Telescopi

Concetto artistico di 'Oumuamua (Immagine cortesia William Hartmann)

Due articoli pubblicati sulla rivista “Journal of Geophysical Research: Planets” riportano altrettante parti di una ricerca sull’asteroide interstellare ‘Oumuamua proponendo la teoria che sia composto soprattutto di azoto solido e si tratti di un frammento di un esopianeta simile a Plutone. Il professor Steven Desch e il dottor Alan Jackson della Arizona State University hanno provato a valutare le caratteristiche di diversi tipi di ghiaccio per vedere quale si adattasse meglio alle caratteristiche osservate in ‘Oumuamua. La loro conclusione è che il ghiaccio d’azoto spiegherebbe il comportamento di questo asteroide interstellare. Secondo la loro ricostruzione, tra 400 e 500 milioni di anni fa, una collisione staccò un frammento da un pianeta simile a Plutone lanciandolo nello spazio interstellare.

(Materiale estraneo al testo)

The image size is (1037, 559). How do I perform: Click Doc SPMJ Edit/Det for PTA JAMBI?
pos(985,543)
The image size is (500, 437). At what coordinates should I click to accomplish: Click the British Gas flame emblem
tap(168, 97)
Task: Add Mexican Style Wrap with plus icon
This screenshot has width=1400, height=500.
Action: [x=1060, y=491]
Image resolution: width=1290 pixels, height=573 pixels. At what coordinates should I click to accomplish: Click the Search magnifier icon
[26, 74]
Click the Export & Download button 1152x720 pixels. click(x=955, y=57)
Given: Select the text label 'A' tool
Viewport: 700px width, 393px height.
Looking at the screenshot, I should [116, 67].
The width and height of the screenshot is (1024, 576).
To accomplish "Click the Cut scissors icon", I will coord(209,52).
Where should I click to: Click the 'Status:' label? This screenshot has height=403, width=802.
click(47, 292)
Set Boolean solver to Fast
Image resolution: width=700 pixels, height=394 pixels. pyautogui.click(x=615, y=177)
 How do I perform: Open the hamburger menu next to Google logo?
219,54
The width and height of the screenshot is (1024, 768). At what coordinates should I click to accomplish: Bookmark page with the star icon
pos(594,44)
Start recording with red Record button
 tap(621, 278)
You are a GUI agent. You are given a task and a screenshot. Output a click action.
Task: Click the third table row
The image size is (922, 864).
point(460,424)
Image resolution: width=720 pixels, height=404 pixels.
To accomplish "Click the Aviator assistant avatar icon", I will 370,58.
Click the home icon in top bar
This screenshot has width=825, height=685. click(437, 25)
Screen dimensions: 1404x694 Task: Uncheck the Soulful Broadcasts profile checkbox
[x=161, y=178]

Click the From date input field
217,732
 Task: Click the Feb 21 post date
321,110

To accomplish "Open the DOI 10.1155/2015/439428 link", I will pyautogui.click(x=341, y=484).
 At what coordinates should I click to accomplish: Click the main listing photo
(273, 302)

Giove e una rappresentazione dei venti nella regione del polo sud

Un articolo pubblicato sulla rivista “Astronomy & Astrophysics” riporta la prima misurazione diretta della velocità di venti nella regione centrale dell’atmosfera del pianeta Giove. Un team di ricercatori guidato da Thibault Cavalié del Laboratoire d’Astrophysique de Bordeaux, in Francia, ha trovato il modo di misurare la velocità di venti nella stratosfera nell’area colpita dalla cometa Shoemaker–Levy 9 nel luglio 1994. Ad anni di distanza, molecole di acido cianidrico immesse nell’atmosfera gioviana continuano a viaggiare assieme ai venti e tali spostamenti sono rilevabili nelle emissioni captate dal radiotelescopio ALMA. Il risultato è che tali venti raggiungono i 1450 km/h vicino ai poli di Giove.

Abell 78 (Immagine ESA/Hubble & NASA, M. Guerrero. Acknowledgement: Judy Schmidt)

Un’immagine composta che mette assieme dati ottenuti dal telescopio spaziale Hubble e dal telescopio Pan-STARRS1 alle Hawaii mostra i dettagli della nebulosa planetaria Abell 78. Essa è piuttosto inusuale tra le nebulose planetarie perché si tratta di una cosiddetta stella rinata il cui nucleo ha esaurito la fusione nucleare ma la densità raggiunta dagli strati esterni espulsi in modo violento ha innescato in essi la fusione dell’elio. La conseguenza è un’espulsione ancor più violenta di materiali che hanno generato la forma irregolare della nebulosa attorno alla stella progenitore ormai morente.

U Monocerotis

Un articolo pubblicato sulla rivista “The Astrophysical Journal” riporta uno studio sulla stella variabile U Monocerotis condotto esaminando dati raccolti nel corso di quasi 130 anni. Un team di ricercatori guidato da Laura Vega della Vanderbilt University di Nashville, negli USA, ha studiato quello che in effetti è un sistema binario usando dati che vanno indietro fino a quelli raccolti nel 1888 e conservati negli archivi della American Association of Variable Star Observers (AAVSO). Si tratta dello studio più completo mai condotto su una stella variabile, la più grande della coppia, una supergigante gialla la cui luminosità varia nel tempo.

Diversi valori della costante di Hubble

Un articolo pubblicato sulla rivista “Astronomy & Astrophysics” riporta un metodo per misurare la velocità di espansione dell’universo che tiene conto delle differenze tra le supernove di tipo Ia utilizzate. Un team di ricercatori guidato da Nandita Khetan, dottoranda al Gran Sasso Science Institute e associata all’Istituto Nazionele di Fisica Nucleare (INFN) ha proposto un metodo per calibrare le distanze di quelle supernove usando le fluttuazioni di brillanza superficiale (in inglese surface brightness fluctuations, SBF) delle galassie che le ospitano. Il risultato è più vicino a quelli già calcolati con altri metodi rispetto a quello ottenuto senza quella calibrazione. Non risolve il problema dei valori della cosiddetta costante di Hubble molto diversi ma suggerisce la possibilità che il problema sia dovuto a imprecisioni strumentali e che non richieda una nuova fisica.